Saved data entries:
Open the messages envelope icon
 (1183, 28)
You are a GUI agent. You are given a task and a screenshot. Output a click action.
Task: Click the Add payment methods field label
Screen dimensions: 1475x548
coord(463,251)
==
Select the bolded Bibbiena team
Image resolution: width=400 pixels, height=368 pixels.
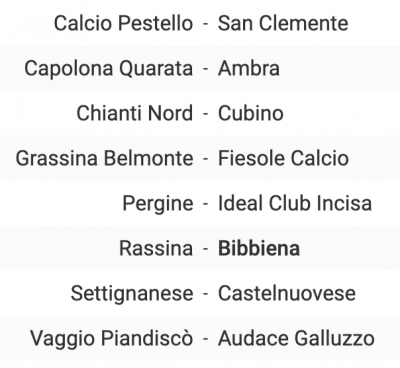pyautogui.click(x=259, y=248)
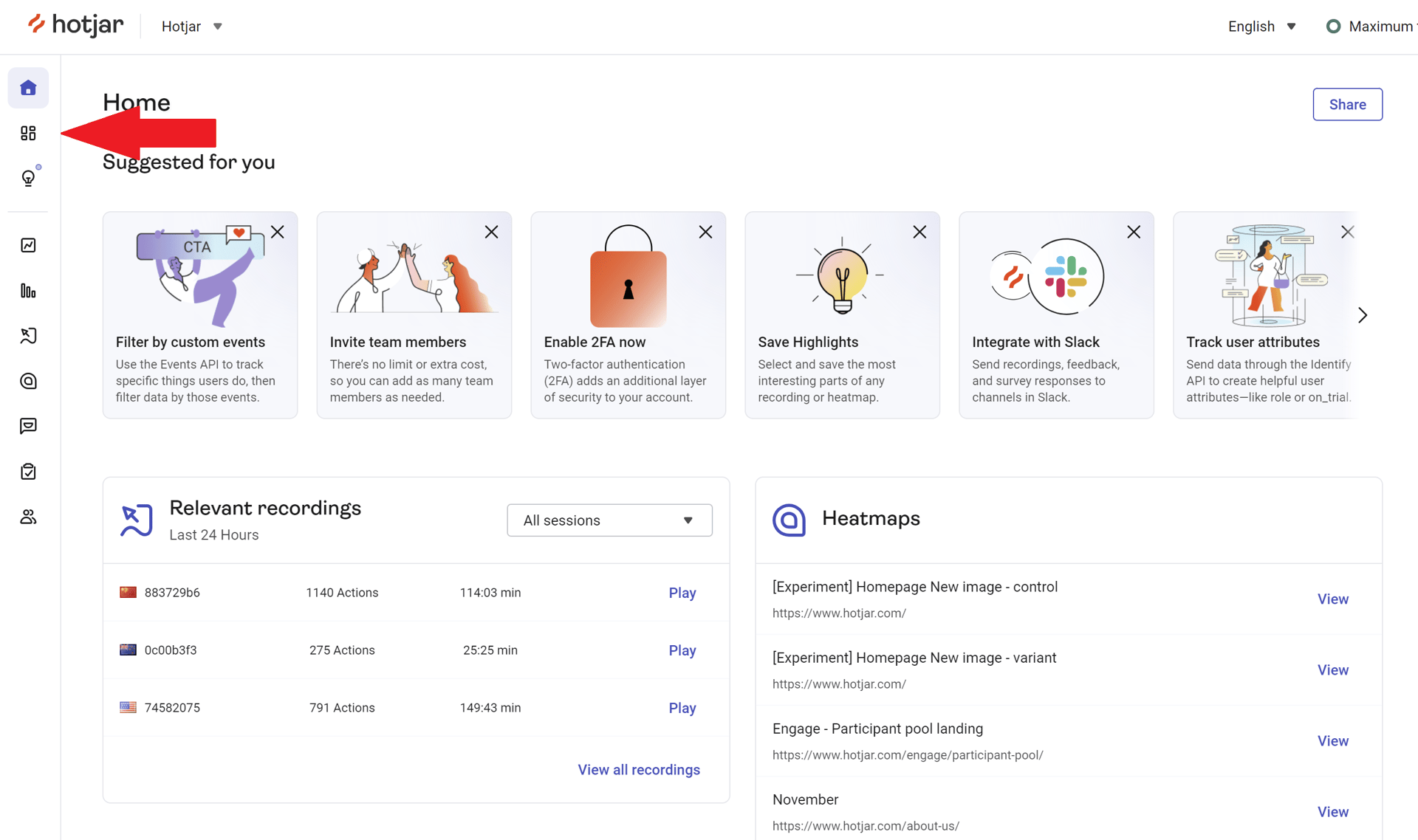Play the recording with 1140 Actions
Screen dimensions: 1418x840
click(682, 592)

- _What you have to do_
Write out the lines exactly, from the one containing "Select the bolded Bibbiena team" through the one containing "click(682, 592)", both included. Omit the pictures from your answer.

- _Exercise output_
Select the bolded Bibbiena team
Image resolution: width=400 pixels, height=368 pixels.
pyautogui.click(x=259, y=248)
Play the recording with 1140 Actions
Screen dimensions: 1418x840
click(682, 592)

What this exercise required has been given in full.